ページ:

■ ■ ■ ■

義務教育学校霧が丘学園 校長 出口晴基先生 インタビュー

切れ目のない9年間の教育を実践する「義務教育学校霧が丘学園」


「義務教育学校霧が丘学園」は、県内初となる義務教育学校として開校。2015年の学校教育法改正によって新たに生まれた校種で、同学園は小中一貫校を経て、2016年に義務教育学校へと移行した。小学部と中学部との距離が近いということではなく、あくまでも同じ学校。中学部の校舎を訪ね、同学園の学校長にお話を伺うことにした。

義務教育学校として

義務教育学校霧が丘学園
義務教育学校霧が丘学園

――まずは、学校の沿革・概要について聞かせてください。

出口さん:本学園は、学校教育法改正により新設された義務教育学校です。義務教育学校について語るより前に、まず本学園の沿革から述べさせていただきます。1979年に「霧が丘第一小学校」が開校し、その3年後には「霧が丘第二小学校」が開校。そして2年後には「霧が丘第三小学校」が開校したわけですが、生徒数の減少によって三校が統合して「霧が丘小学校」となり、さらに「霧が丘中学校」と小中一貫校「霧が丘小中学校」になりました。そして現在の義務教育学校になったのは2016年のことです。

児童数についてですが――本学園では1年生~9年生という呼び方をしますが――1年生80名、2年生87名、3年生101名、4年生89名、5年生97名、6年生108名と個別支援学級22名を加えた584名が小学部の生徒数です。一方の中学部には7年生96名、8年生96名、9年生113名に個別支援学級6名を加えた311名が在籍しています。

出口晴基先生
出口晴基先生

――“義務教育学校”のメリットについてどのようにお感じですか?

出口さん:中1ギャップが発生しにくいということがまず挙げられます。環境面での大きな変化はないので、新たな環境に適応できるかどうかという心配はありあせん。教員間での連携や情報共有もしやすいので、生徒に対してより長期的かつ細かな対応ができます。

1年生にしてみれば9年生は“お兄さん・お姉さん”。頼れる存在が身近にいることで安心感を得られますし、反対に中学部の生徒にとっても頼られることで自己有用感が得られ、上級生であることの自覚が芽生えます。両者は互いに刺激し合いながらよい関係を築いているように思います。

生徒同士互いに刺激し合う関係
生徒同士互いに刺激し合う関係

――小・中学部の交流活動に関してですが、少し具体的に聞かせてください。

出口さん:“きりたま”を冠した交流事業が幾つもあります。3学年混合で給食を取る「きりたま給食」や、その時々で内容が変わる「きりたまタイム」、「きりたま音楽会」などです。内容によっては1年生が9年生の教室を訪ねることもありますし、その反対もあります。懐かしいと感じている9年生と、イスに座っても足がつかない小さな1年生が目を輝かせている光景も見られるのです。

■ ■ ■ ■

表示データ:
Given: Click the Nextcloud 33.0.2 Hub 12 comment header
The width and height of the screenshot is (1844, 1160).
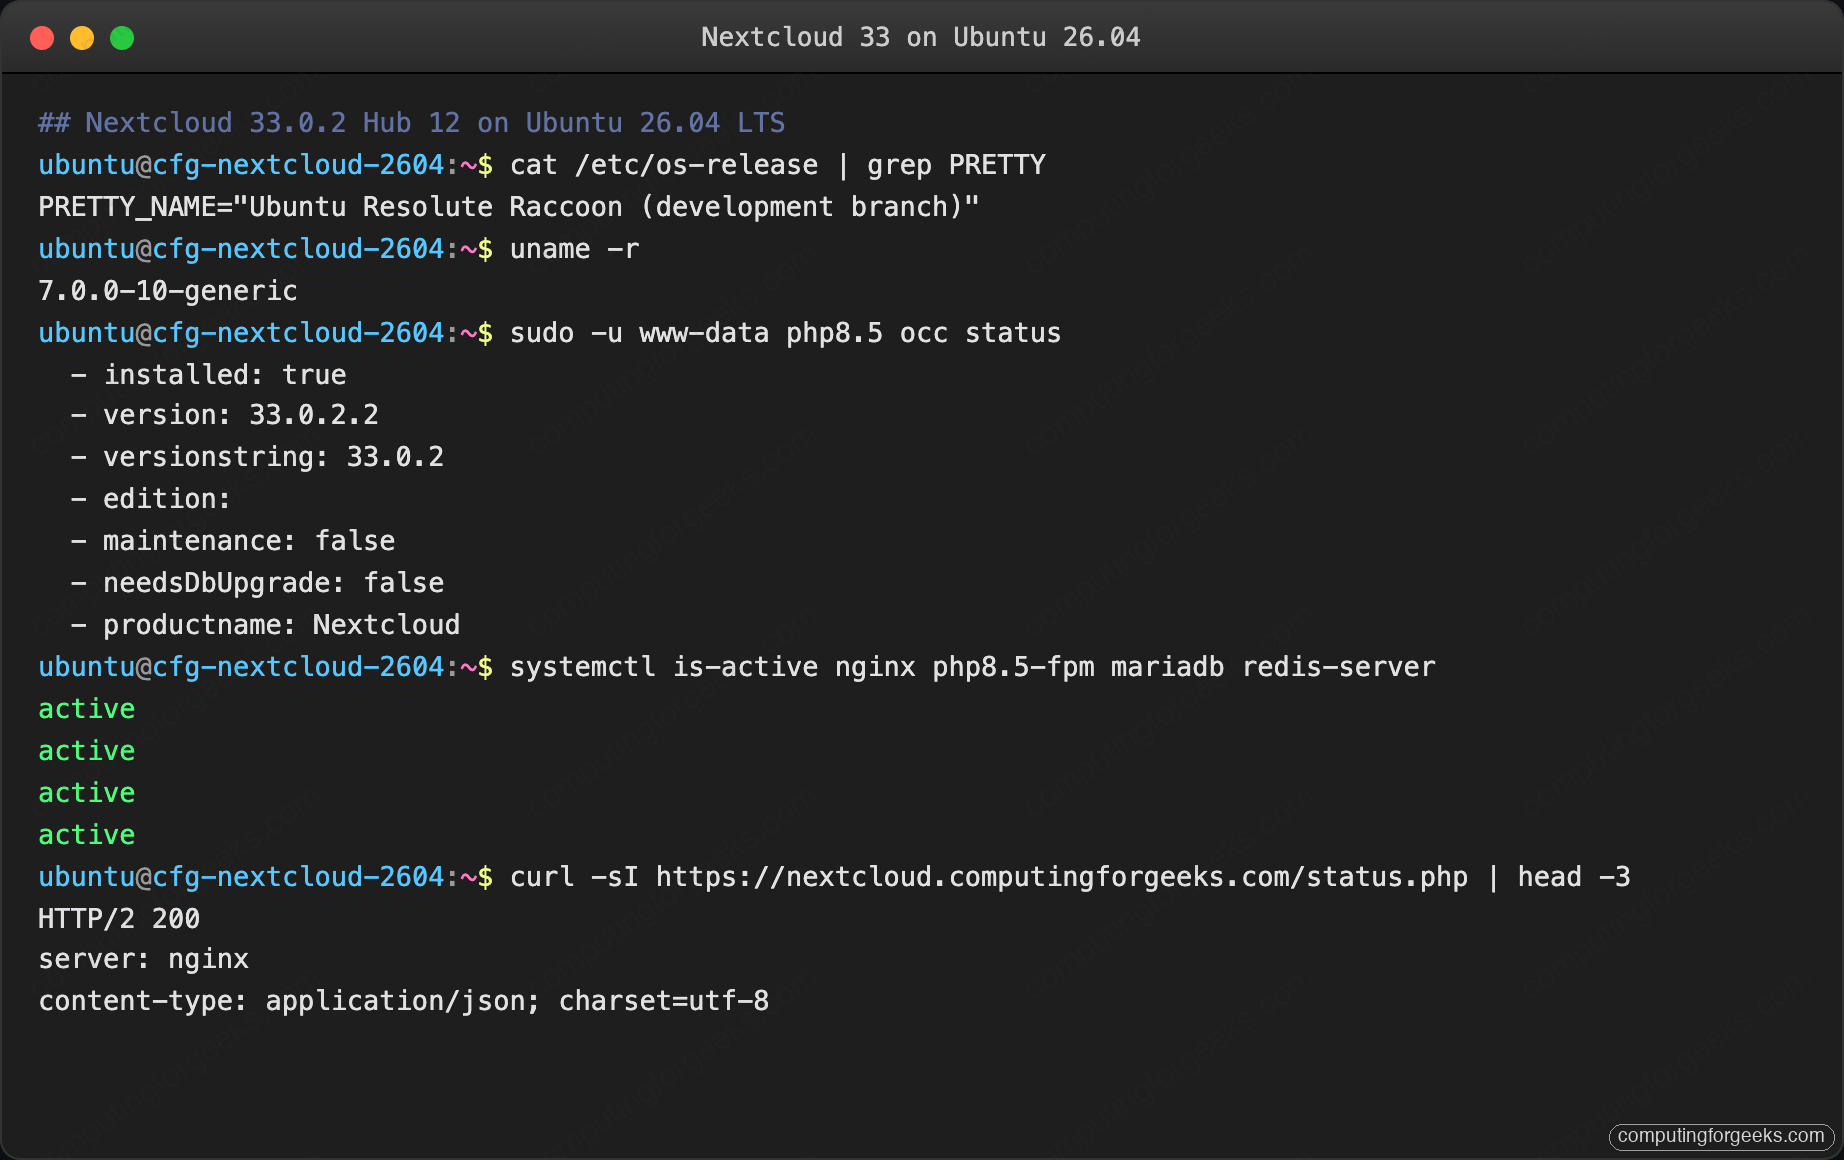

■ ■ ■ ■

課題の内容:
A. 霧が丘学園の記事について、次の(i)〜(iii)が内容と合っているかどうか、それぞれ「はい」か「いいえ」で答えてください。判断の決め手になった記事の言葉もそのまま引用してください。
(i) 霧が丘学園は2016年に義務教育学校へ移行した。
(ii) 「霧が丘第二小学校」は1979年に開校した。
(iii) 中学部には311名が在籍している。
B. 霧が丘学園の記事に名前が出てくる「きりたま」のついた交流事業を、すべて挙げてください。
資料は今回の課題では使いません。

各課題の答え:
A.
(i) はい。「2016年に義務教育学校へと移行した」
(ii) いいえ。「1979年に「霧が丘第一小学校」が開校し、その3年後には「霧が丘第二小学校」が開校」
(iii) はい。「311名が在籍しています」

B.
きりたま給食
きりたまタイム
きりたま音楽会